▶ **WORK ORDER**
Return all the entries exactly, keeping pictures out.
*** ENTRIES SHOWN Section Begins ***
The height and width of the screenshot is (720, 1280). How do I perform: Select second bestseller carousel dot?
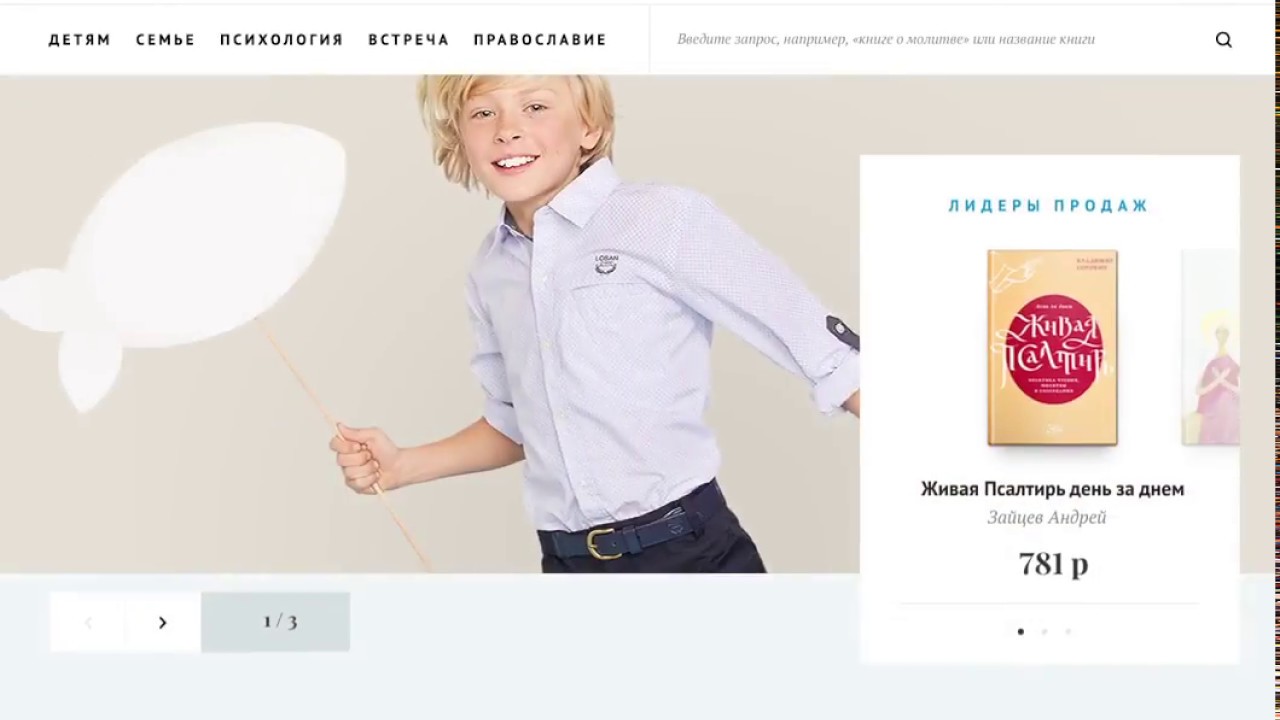1044,631
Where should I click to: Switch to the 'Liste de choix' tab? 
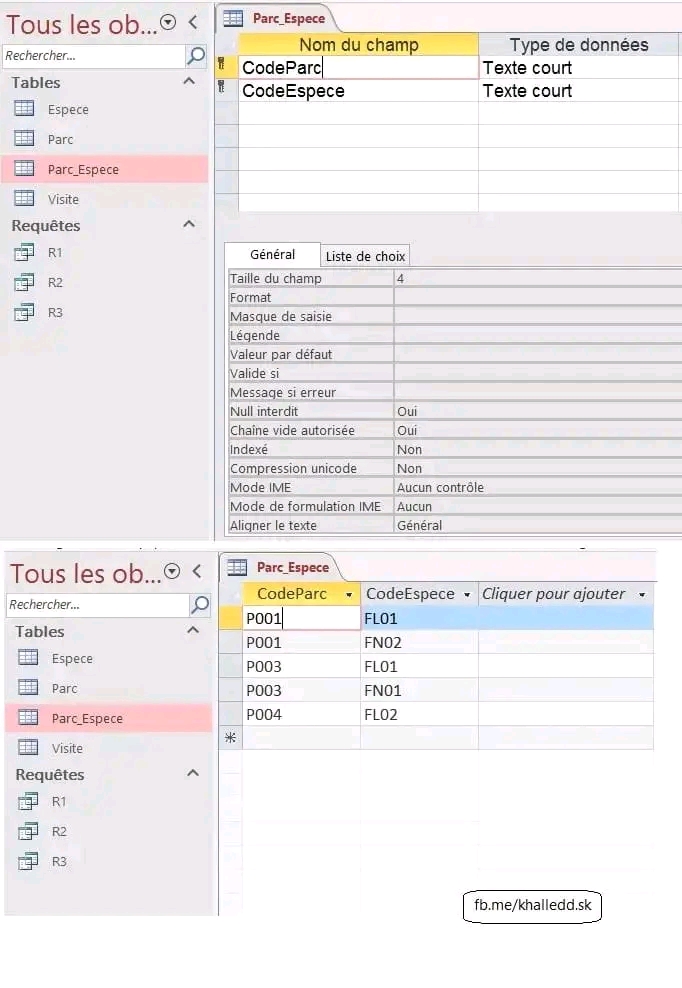tap(365, 256)
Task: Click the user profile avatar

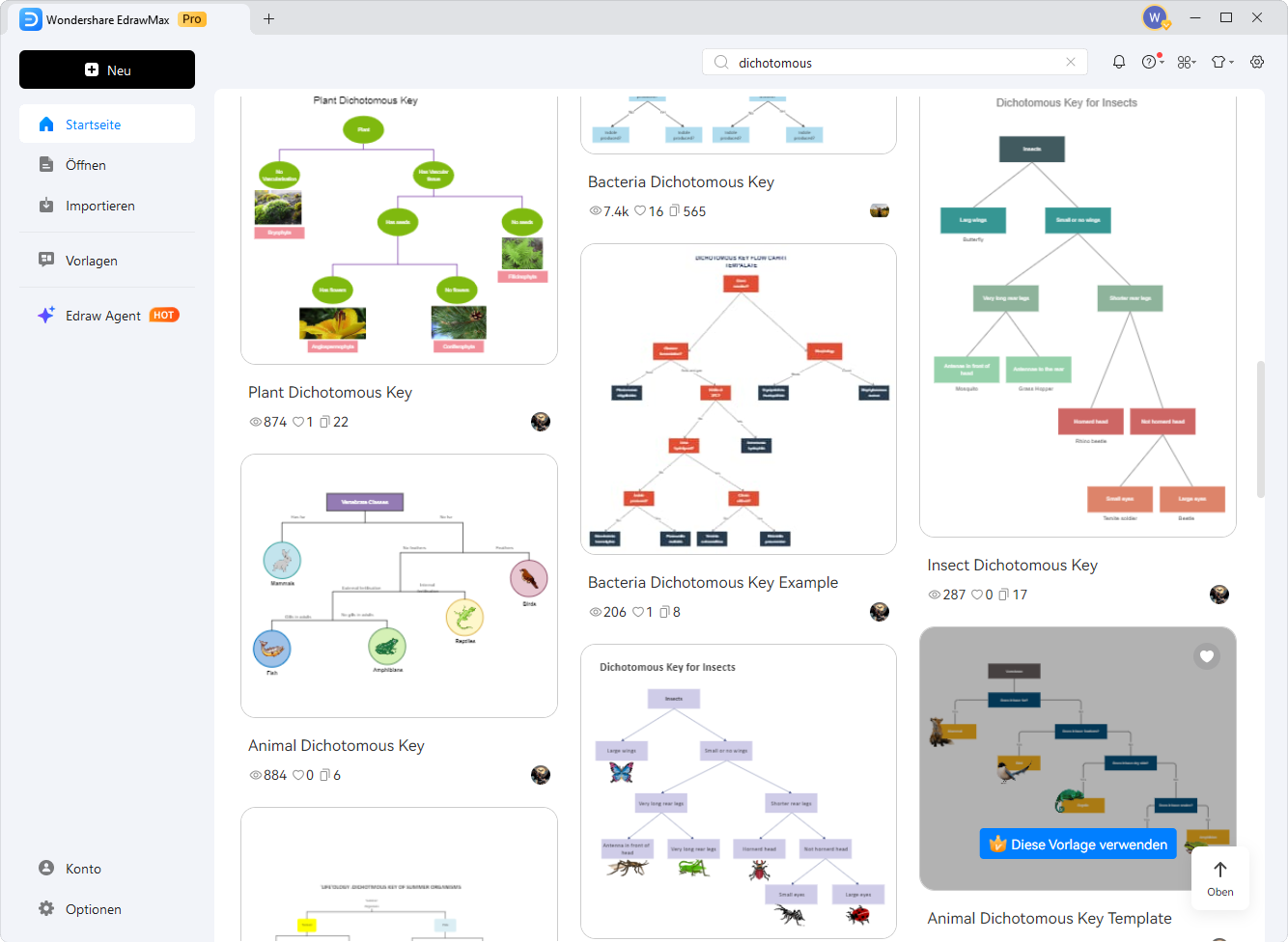Action: (x=1155, y=17)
*** ENTRIES SHOWN Section Ends ***
▶ **OUTPUT OF THE EXERCISE**
The height and width of the screenshot is (720, 1280). How do I perform: Select second bestseller carousel dot?
1044,631
Where should I click to: Switch to the 'Liste de choix' tab? 
tap(365, 256)
Task: Click the user profile avatar

Action: (x=1155, y=17)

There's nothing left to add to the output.